====== BEREITGESTELLTE EINTRÄGE ======

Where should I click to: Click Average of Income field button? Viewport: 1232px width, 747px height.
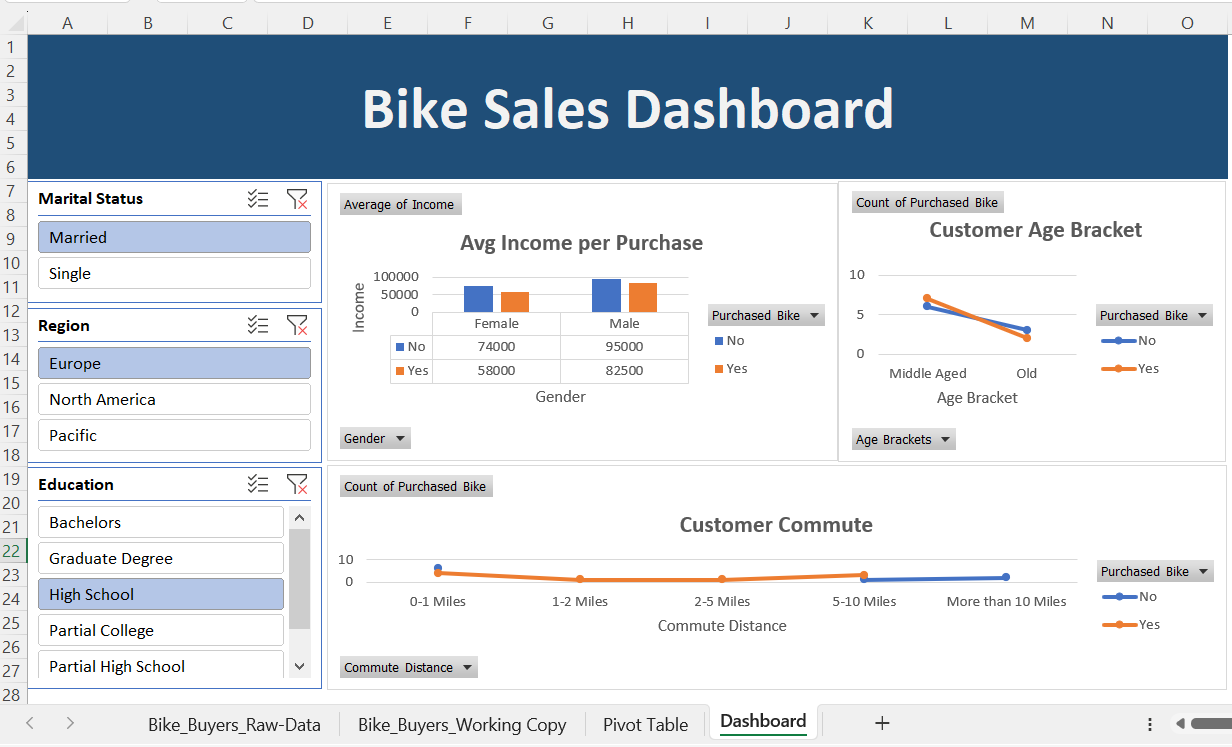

======
====== BEREITGESTELLTE EINTRÄGE ======

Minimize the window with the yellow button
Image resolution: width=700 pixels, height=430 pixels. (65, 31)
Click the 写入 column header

======
====== BEREITGESTELLTE EINTRÄGE ======

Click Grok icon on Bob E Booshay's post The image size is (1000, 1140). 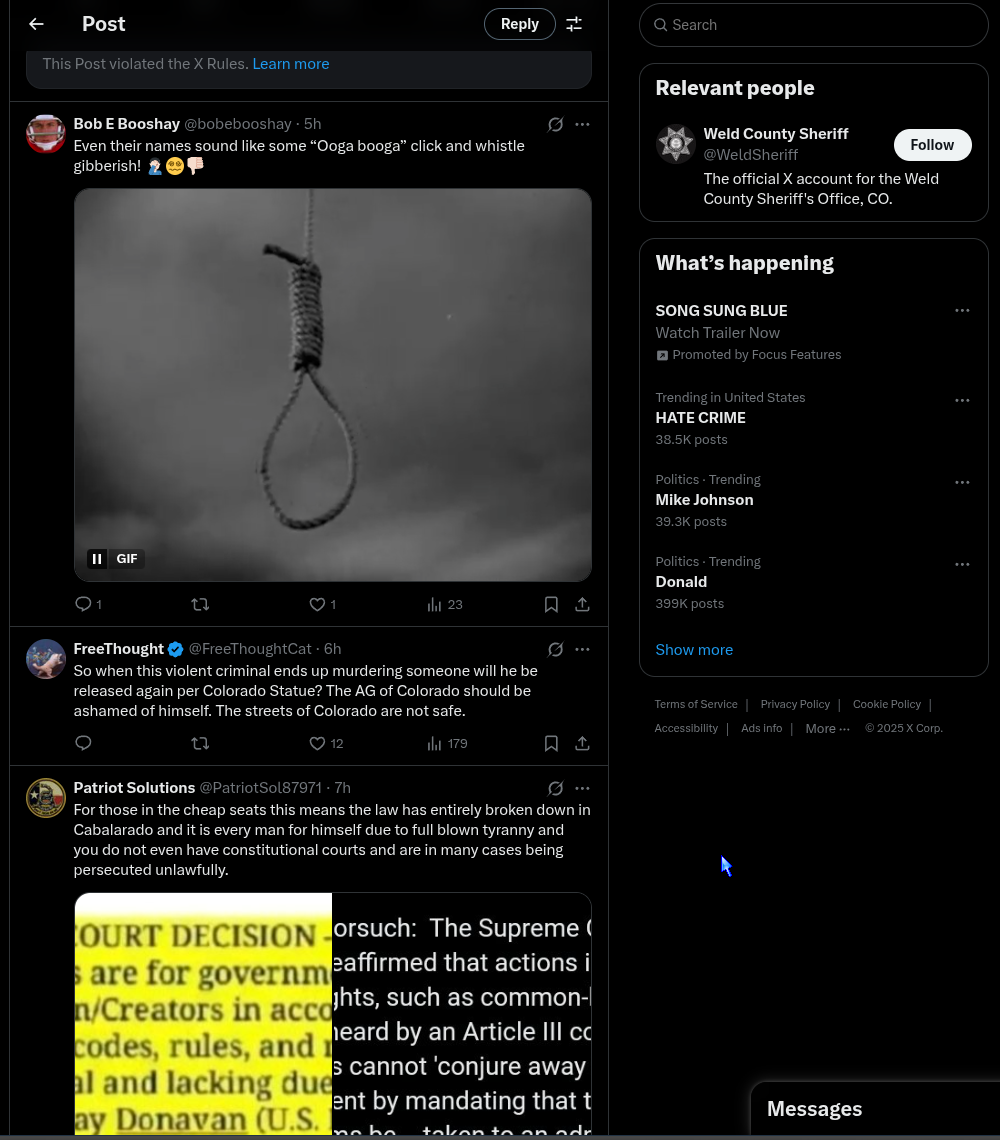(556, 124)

======

» AUFGABENSTELLUNG
Kopiere bitte die Zeilen von der Zeile mit „Minimize the window with the yellow button“ bis einschließlich der Zeile mit „Click the 写入 column header“ unverändert.

» ERGEBNIS
Minimize the window with the yellow button
Image resolution: width=700 pixels, height=430 pixels. (65, 31)
Click the 写入 column header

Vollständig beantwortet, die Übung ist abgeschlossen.